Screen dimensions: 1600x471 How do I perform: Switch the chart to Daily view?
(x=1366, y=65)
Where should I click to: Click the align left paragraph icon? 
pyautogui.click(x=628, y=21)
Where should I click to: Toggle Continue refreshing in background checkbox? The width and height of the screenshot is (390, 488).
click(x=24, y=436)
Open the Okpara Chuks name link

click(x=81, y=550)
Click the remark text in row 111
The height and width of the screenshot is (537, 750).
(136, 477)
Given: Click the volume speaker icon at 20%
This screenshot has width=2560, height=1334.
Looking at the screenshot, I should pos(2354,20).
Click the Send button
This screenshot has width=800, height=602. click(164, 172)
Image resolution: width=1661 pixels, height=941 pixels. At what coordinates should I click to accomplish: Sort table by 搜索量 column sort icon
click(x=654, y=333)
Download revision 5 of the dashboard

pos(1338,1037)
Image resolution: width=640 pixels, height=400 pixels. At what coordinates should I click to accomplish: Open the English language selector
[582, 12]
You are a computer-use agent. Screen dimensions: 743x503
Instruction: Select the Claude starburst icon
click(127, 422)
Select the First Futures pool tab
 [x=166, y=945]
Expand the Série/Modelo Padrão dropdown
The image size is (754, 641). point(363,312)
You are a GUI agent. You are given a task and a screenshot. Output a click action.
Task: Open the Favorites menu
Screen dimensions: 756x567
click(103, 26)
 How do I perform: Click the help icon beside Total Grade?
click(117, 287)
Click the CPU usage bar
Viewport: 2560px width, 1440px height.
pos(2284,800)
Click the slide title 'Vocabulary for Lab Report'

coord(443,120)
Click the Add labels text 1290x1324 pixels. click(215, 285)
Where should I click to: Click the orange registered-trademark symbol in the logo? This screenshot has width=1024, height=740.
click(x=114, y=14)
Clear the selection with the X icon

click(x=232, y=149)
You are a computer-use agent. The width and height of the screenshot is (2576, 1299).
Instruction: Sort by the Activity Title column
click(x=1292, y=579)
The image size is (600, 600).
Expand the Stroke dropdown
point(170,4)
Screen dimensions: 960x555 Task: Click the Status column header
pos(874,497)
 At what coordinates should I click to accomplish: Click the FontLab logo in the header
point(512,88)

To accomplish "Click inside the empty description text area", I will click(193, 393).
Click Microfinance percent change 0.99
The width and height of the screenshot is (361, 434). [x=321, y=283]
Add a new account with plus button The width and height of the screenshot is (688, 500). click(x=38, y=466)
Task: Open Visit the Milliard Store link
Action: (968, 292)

---+---

• **Required work**
Give again the rows from the one containing "Click Microfinance percent change 0.99" through the end of the rows, inclusive, switching "account" to "user" and leaving everything else unchanged.

• **Written reply**
Click Microfinance percent change 0.99
The width and height of the screenshot is (361, 434). [x=321, y=283]
Add a new user with plus button The width and height of the screenshot is (688, 500). click(x=38, y=466)
Task: Open Visit the Milliard Store link
Action: (968, 292)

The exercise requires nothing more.